Page MenuHomePhabricator

Run maintenance/FlowFixLinks.php
Closed, ResolvedPublic

Event Timeline

matthiasmullie raised the priority of this task from to High.
matthiasmullie updated the task description. (Show Details)

When we discussed T109814: Links from Flow topics to special pages are incorrectly included in link tables at triage, we thought it would be good to fix that first, since it should be straightforward and then we can just run this once.

DannyH set Security to None.
DannyH lowered the priority of this task from High to Normal.Aug 27 2015, 7:11 PM
DannyH added a subscriber: DannyH.

[enwiki]> select count(*) from pagelinks where pl_namespace= -1;
+----------+

count(*)

+----------+

0

+----------+
1 row in set (0.00 sec)

Prod still has 104 for enwiki_p:

select count(*) from pagelinks where pl_namespace= -1;

 [enwiki]> select count(*) from pagelinks where pl_namespace= -1;
+----------+
| count(*) |
+----------+
|        0 |
+----------+
1 row in set (0.00 sec)

Prod still has 104 for enwiki_p:

select count(*) from pagelinks where pl_namespace= -1;

I'll run this Monday at 9 AM Pacific.

We were wrong. This has a hard dependency on T113245: Set wgFlowMigrateReferenceWiki to false in production.

The reason is that removeVirtualPages needs to only get matches from the current wiki, or it will fail to deserialize them with:

aawiki:  Catchable fatal error: Argument 3 passed to Flow\Model\WikiReference::__construct() must be an instance of Title, null given, called in /srv/mediawiki/php-1.26wmf23/extensions/Flow/includes/Model/WikiReference.php on line 67 and defined in /srv/mediawiki/php-1.26wmf23/extensions/Flow/includes/Model/WikiReference.php on line 24

Example in production:

mysql:research@x1-analytics-slave [flowdb]> SELECT ref_src_wiki, ref_src_namespace, ref_src_title, ref_target_namespace, ref_src_title FROM flow_wiki_ref WHERE ref_src_namespace = 102 AND ref_src_title = 'Astronomie/Porte_des_étoiles' AND ref_target_namespace = -1;
+--------------+-------------------+-------------------------------+----------------------+-------------------------------+
| ref_src_wiki | ref_src_namespace | ref_src_title                 | ref_target_namespace | ref_src_title                 |
+--------------+-------------------+-------------------------------+----------------------+-------------------------------+
| frwiki       |               102 | Astronomie/Porte_des_étoiles  |                   -1 | Astronomie/Porte_des_étoiles  |
+--------------+-------------------+-------------------------------+----------------------+-------------------------------+
1 row in set (0.00 sec)

This shows up on the Flow.log on fluorine:

2015-09-21 16:20:22 terbium aawikibooks Flow INFO: Flow\Model\WikiReference::makeTitle: Invalid title.  Namespace: 102, Title text: Astronomie/Porte_des_étoiles

So we have to wait for T113245: Set wgFlowMigrateReferenceWiki to false in production, and the script should explicitly check this global and bail.

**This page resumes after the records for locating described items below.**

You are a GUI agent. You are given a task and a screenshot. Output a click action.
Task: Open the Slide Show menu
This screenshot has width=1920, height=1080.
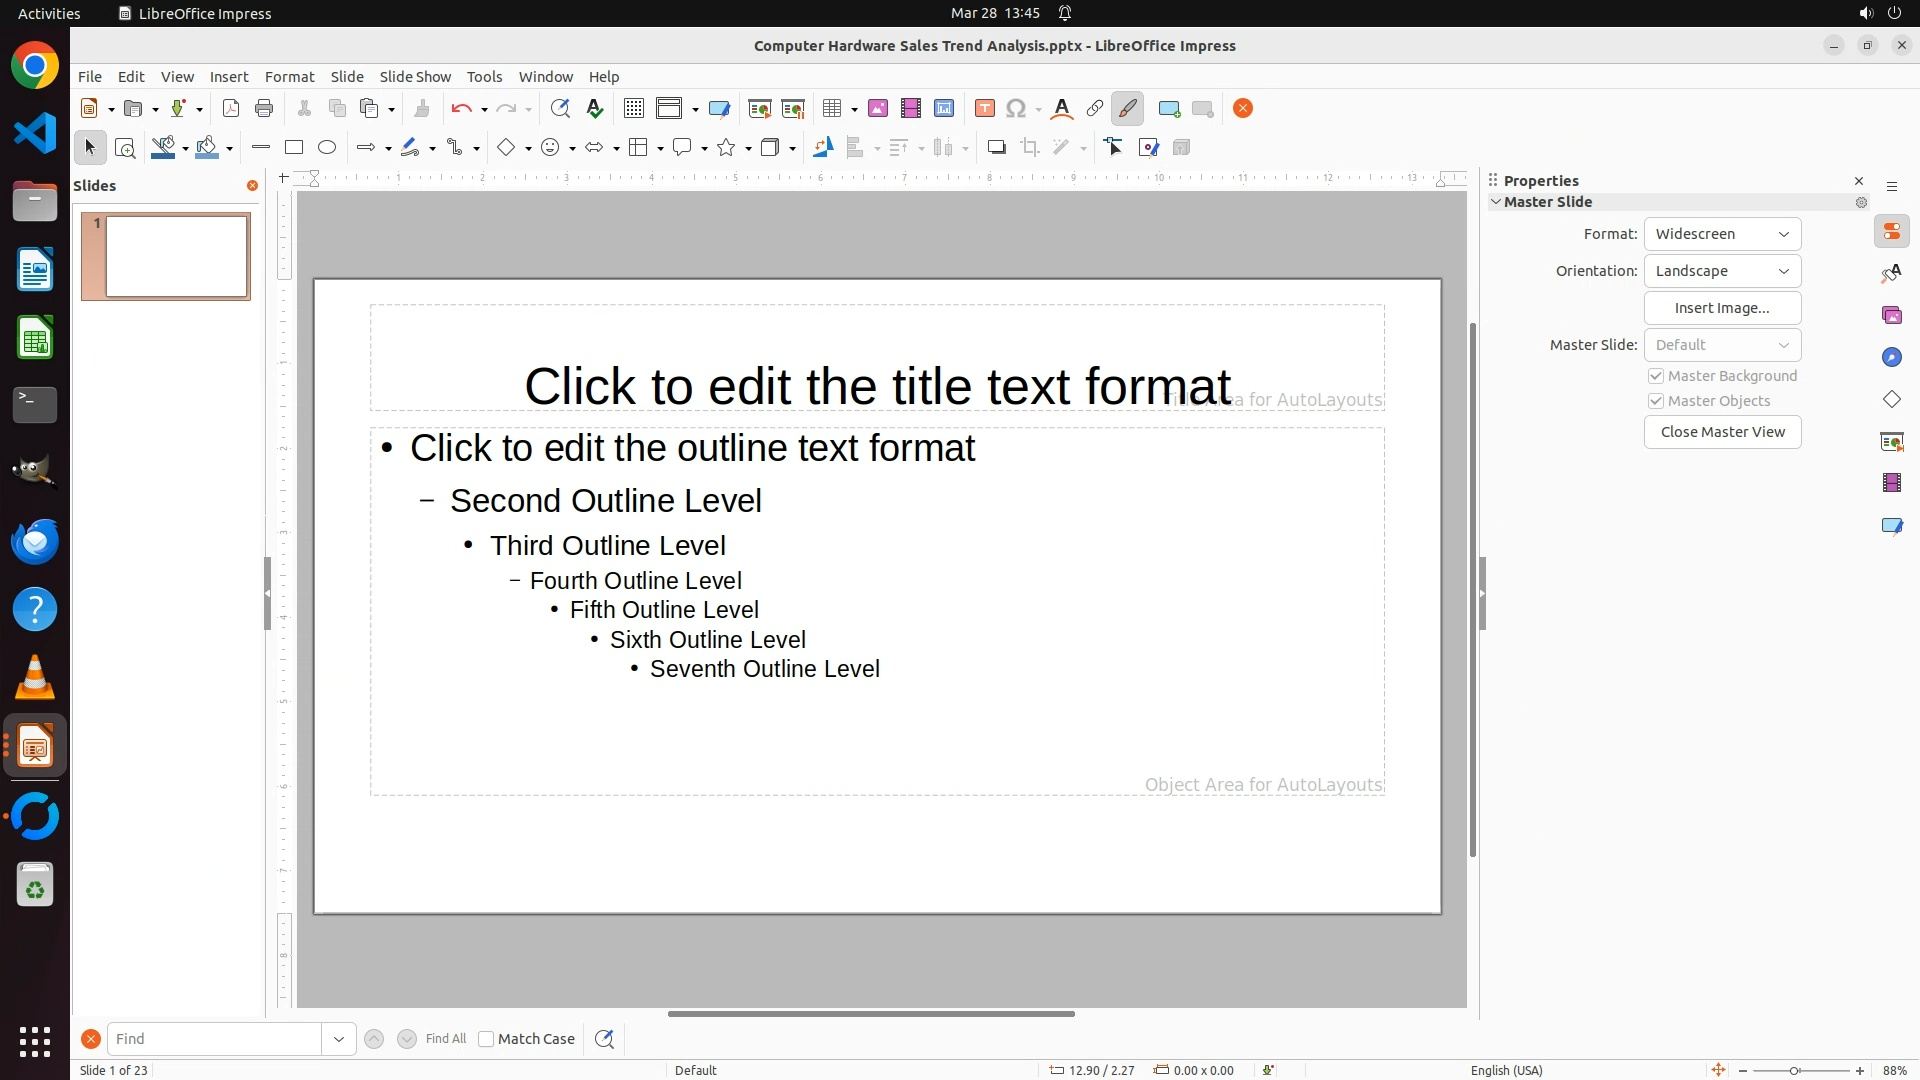(415, 77)
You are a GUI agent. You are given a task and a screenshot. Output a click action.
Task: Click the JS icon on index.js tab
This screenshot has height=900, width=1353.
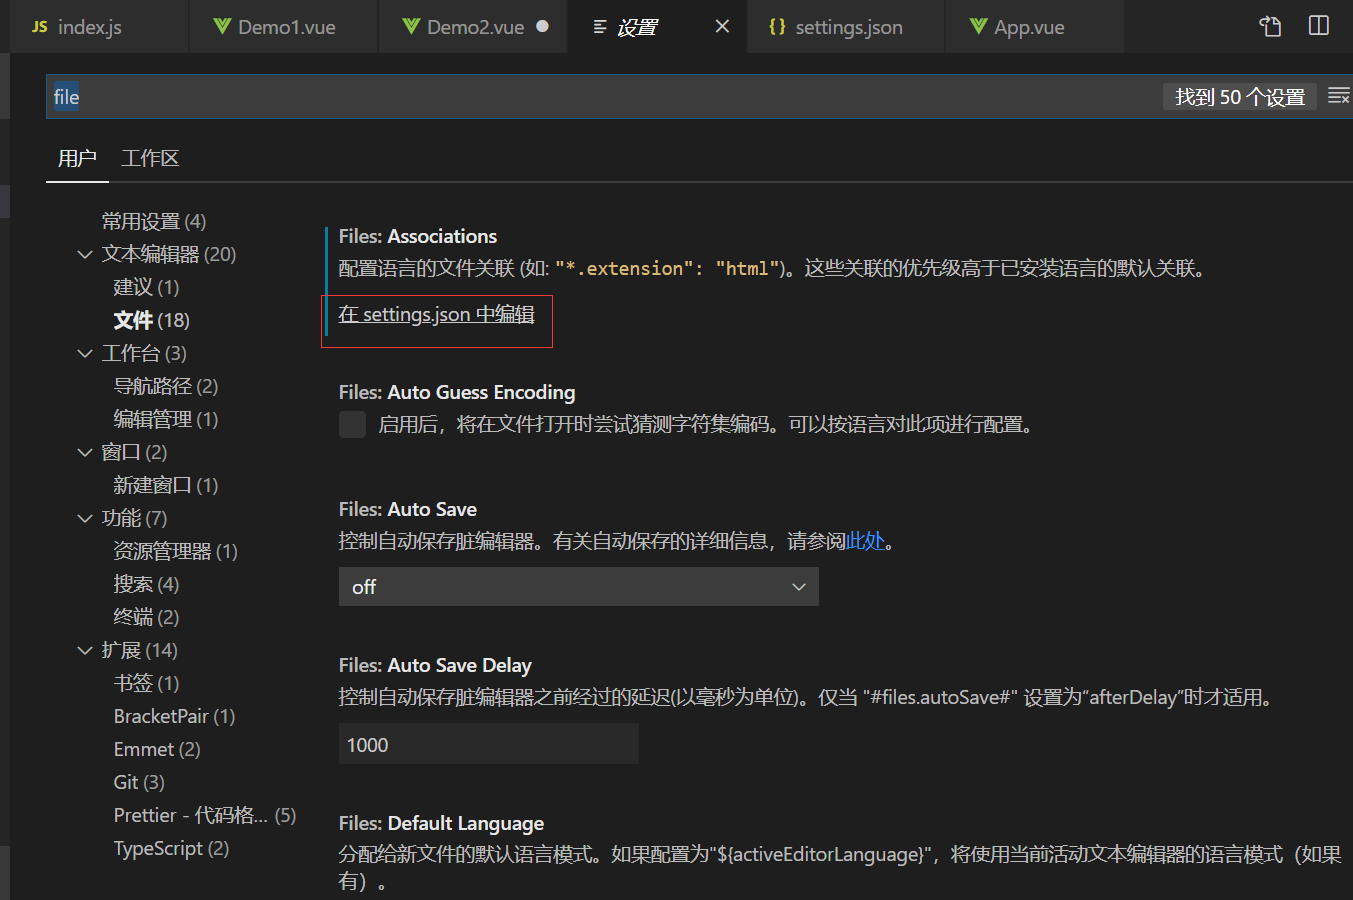pyautogui.click(x=39, y=27)
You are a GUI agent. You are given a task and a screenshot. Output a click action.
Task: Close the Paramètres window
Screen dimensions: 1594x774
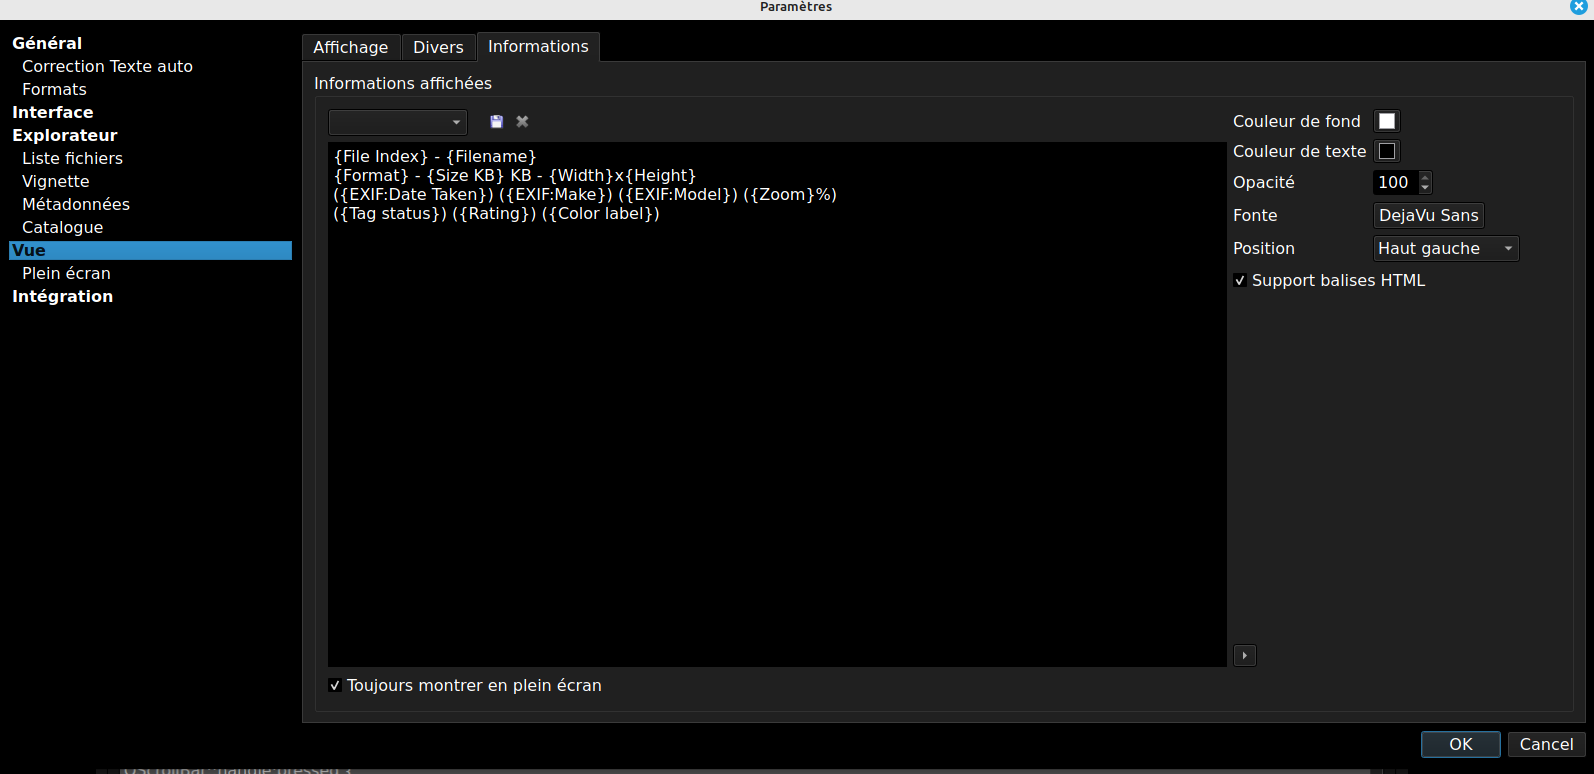(1578, 7)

Change 239882 had a related patch set uploaded (by Mattflaschen):
Fix FlowFixLinks to use ref_src_wiki and require migration be complete

https://gerrit.wikimedia.org/r/239882

Change 239882 merged by jenkins-bot:
Fix FlowFixLinks to use ref_src_wiki and require migration be complete

https://gerrit.wikimedia.org/r/239882

@Etonkovidova If you want to test this in Beta, you can run it as a normal maintenance script, with the --force flag added.

Not in QA review column because it hasn't actually been run in production yet.

This issue just happened not to crop up in Beta when it was run there earlier.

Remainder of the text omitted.